You could make a simple capacitive boost circuit that can provide enough voltage to drive the LED directly from the MCU. This example shows a 25 kHz 3 V square wave with 4.4 mA into the LED at 3.1 V. The MCU output is given to have an internal resistance of 100 ohms corresponding to a short circuit current of 30 mA. It will have an initial surge of about 28 mA and subsequent peak current will be about 17 mA. The component values are non-critical and may be adjusted as desired.

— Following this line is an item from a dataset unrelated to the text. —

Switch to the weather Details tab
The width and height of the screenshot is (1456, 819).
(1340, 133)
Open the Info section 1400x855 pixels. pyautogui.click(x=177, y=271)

• Thanks, I may try this on another board. Are there other uses for such a circuit apart from driving an LED? Commented Aug 15, 2022 at 7:57
• This circuit is simple and cheap if you already have the possibility to get a square wave. This circuit is neither precise, nor very efficient, nor optimzed for low noise. A circuit like that is useful if you need a low power source of voltage exceeding the supply voltage if the drawbacks don't matter. With a slight variation, it can also be used to create a voltage more negative than GND. Commented Aug 15, 2022 at 9:03

If only 4-5 mA LED current are needed and a LED with above 3 V forward voltage is used, it can be done this way:

simulate this circuit – Schematic created using CircuitLab

1. When the main supply voltage rises, the 3.3 V output of the linear regulator rises as well but is lagging behind some ms.
2. The worst case is, if 5 V is already reached and the 3.3V line is still 0 V. If the LED forward voltage is 3 V we have a V_DNEG of 2 V.
3. The protection diode in the MCU output has a forward voltage of 0.5 V, so we have 1.5 V across R1.
4. The current flow into the MCU output will be 3.85 mA peak and falling as the 3.3 V line rises. This is acceptable for many MCUs, at least as a transient condition, but not for all!
5. If the MCU is powered up and the output is low, we have a LED current of about 4-5 mA, if the output is high, we have no LED current except some leakage.